### EXERCISE DIRECTIONS
Please recast every line of the records below as a JSON list of strings, one string per line, leaving out any blank lines.
--- start of RECORDS TO PROCESS ---
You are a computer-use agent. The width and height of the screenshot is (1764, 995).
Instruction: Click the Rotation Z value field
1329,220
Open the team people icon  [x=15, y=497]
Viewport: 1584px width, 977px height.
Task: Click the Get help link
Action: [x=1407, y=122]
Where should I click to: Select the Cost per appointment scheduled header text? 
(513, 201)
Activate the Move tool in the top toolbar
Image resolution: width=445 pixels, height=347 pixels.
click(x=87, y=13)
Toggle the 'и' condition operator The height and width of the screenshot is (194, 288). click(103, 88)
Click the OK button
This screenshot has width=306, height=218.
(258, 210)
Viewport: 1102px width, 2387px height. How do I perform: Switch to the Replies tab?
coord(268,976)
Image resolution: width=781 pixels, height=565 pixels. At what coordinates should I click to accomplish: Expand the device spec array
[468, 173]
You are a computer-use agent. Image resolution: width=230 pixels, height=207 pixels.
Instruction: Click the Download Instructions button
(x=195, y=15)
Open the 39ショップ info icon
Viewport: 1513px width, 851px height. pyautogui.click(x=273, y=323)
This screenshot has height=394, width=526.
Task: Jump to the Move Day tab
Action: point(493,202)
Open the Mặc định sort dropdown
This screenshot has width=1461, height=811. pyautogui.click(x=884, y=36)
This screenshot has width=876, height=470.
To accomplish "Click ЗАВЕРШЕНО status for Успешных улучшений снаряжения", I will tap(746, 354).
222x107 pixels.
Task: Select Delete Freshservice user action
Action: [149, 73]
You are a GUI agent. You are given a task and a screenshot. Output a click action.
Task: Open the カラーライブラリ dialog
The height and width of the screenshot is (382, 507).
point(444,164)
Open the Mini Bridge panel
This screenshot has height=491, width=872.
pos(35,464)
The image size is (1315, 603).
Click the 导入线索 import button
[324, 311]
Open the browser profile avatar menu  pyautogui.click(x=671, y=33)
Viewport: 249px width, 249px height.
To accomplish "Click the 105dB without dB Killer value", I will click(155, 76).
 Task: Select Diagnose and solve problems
--- end of RECORDS TO PROCESS ---
### RESULT OF THIS EXERCISE
[
  "You are a computer-use agent. The width and height of the screenshot is (1764, 995).",
  "Instruction: Click the Rotation Z value field",
  "1329,220",
  "Open the team people icon  [x=15, y=497]",
  "Viewport: 1584px width, 977px height.",
  "Task: Click the Get help link",
  "Action: [x=1407, y=122]",
  "Where should I click to: Select the Cost per appointment scheduled header text? ",
  "(513, 201)",
  "Activate the Move tool in the top toolbar",
  "Image resolution: width=445 pixels, height=347 pixels.",
  "click(x=87, y=13)",
  "Toggle the 'и' condition operator The height and width of the screenshot is (194, 288). click(103, 88)",
  "Click the OK button",
  "This screenshot has width=306, height=218.",
  "(258, 210)",
  "Viewport: 1102px width, 2387px height. How do I perform: Switch to the Replies tab?",
  "coord(268,976)",
  "Image resolution: width=781 pixels, height=565 pixels. At what coordinates should I click to accomplish: Expand the device spec array",
  "[468, 173]",
  "You are a computer-use agent. Image resolution: width=230 pixels, height=207 pixels.",
  "Instruction: Click the Download Instructions button",
  "(x=195, y=15)",
  "Open the 39ショップ info icon",
  "Viewport: 1513px width, 851px height. pyautogui.click(x=273, y=323)",
  "This screenshot has height=394, width=526.",
  "Task: Jump to the Move Day tab",
  "Action: point(493,202)",
  "Open the Mặc định sort dropdown",
  "This screenshot has width=1461, height=811. pyautogui.click(x=884, y=36)",
  "This screenshot has width=876, height=470.",
  "To accomplish \"Click ЗАВЕРШЕНО status for Успешных улучшений снаряжения\", I will tap(746, 354).",
  "222x107 pixels.",
  "Task: Select Delete Freshservice user action",
  "Action: [149, 73]",
  "You are a GUI agent. You are given a task and a screenshot. Output a click action.",
  "Task: Open the カラーライブラリ dialog",
  "The height and width of the screenshot is (382, 507).",
  "point(444,164)",
  "Open the Mini Bridge panel",
  "This screenshot has height=491, width=872.",
  "pos(35,464)",
  "The image size is (1315, 603).",
  "Click the 导入线索 import button",
  "[324, 311]",
  "Open the browser profile avatar menu  pyautogui.click(x=671, y=33)",
  "Viewport: 249px width, 249px height.",
  "To accomplish \"Click the 105dB without dB Killer value\", I will click(155, 76).",
  " Task: Select Diagnose and solve problems"
]